昨年(※平成16年7月)は世界遺産に登録された熊野古道は、一躍知名度が高くなりました。

現在でも全国各地に熊野三山を中心とした山岳信仰があり、修験者(山伏)が活躍している姿も珍しくありません。

岡山県北、美作市東粟倉の後山は「西の大峰」と呼ばれ、その山麓に道仙寺があり、九月初旬の大祭には、大護摩供養があり、一万数千人の信者が集まります。

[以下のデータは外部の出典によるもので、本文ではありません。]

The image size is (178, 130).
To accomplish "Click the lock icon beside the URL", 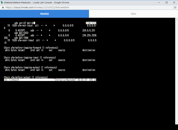I will point(3,7).
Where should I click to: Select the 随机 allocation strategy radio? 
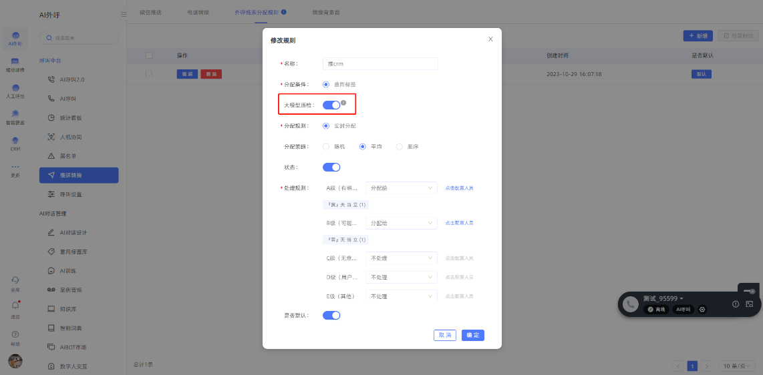click(x=326, y=146)
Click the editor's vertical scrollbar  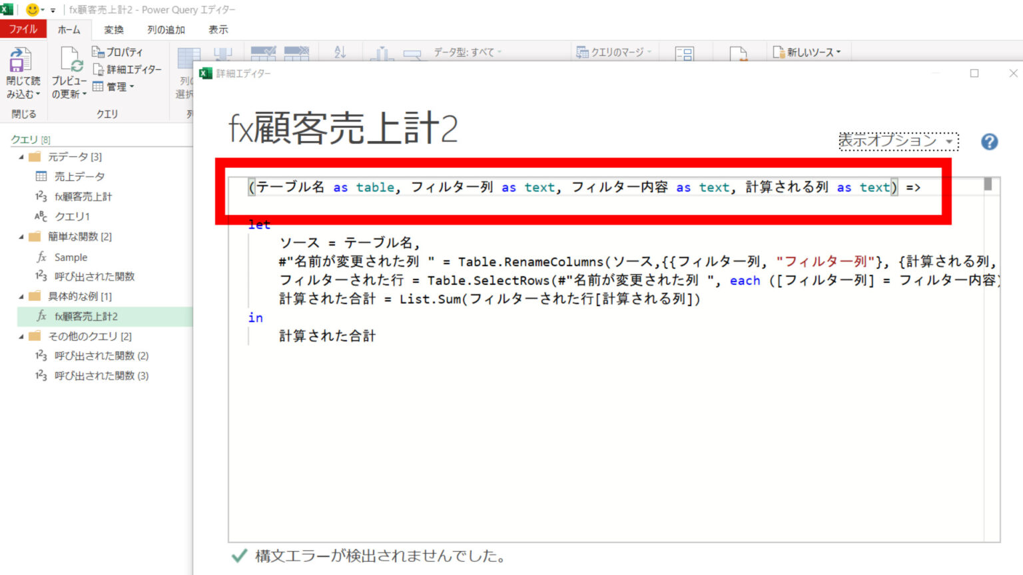click(986, 184)
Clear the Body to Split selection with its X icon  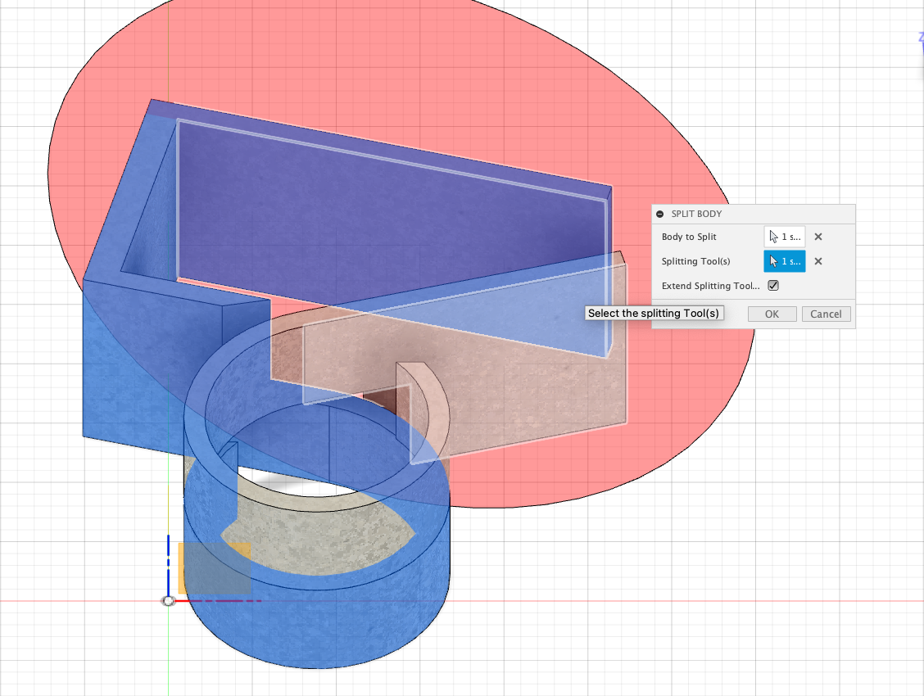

その後山の峰続きに那岐山があり、また滝山へと続いています。

さて、この滝山の中腹に熊野三山を勧請し、中国第一の霊場とよばれた、瀧大領権現が鎮座していました。

明治の初年、修験道が禁止され、熊野信仰は衰退してしまいましたが、今は瀧神社と名をかえ存続しています。

また滝山山麓は明治の末期、陸軍演習場となったので、瀧神社への参詣が困難となりました。

しかし参詣道(古道)は当時の姿のままで保存されています。

現在、瀧神社への参道(古道)は、自衛隊日本原演習場の、敷地内を通るため、日曜、祝日のみ通行が出来ます。

麓の禊橋から古道を歩くこと約三十分、落差十五メートルの滝(雄滝)と岩窟に祀られた瀧神社に到達します。

そこから滝山頂上をめざし、那岐山へと続く、縦走コースもあります。

この古道は、百有余年の樹木が繁る原生林におおわれ、石佛、大鳥居などに昔のおもかげを残し、苔むした岩間を清流がほとばしり、山野草が咲き、見あげる巨木、野鳥の声など、まさに俗界の喧騒を忘れて、かっての女人禁制の霊場や、行跡を静かにしのぶことができます。

(瀧神社宮長 大橋 美代治)

※印は当館で補足しました。
※本文掲載にあたり、大橋美代治様から許諾をいただきました。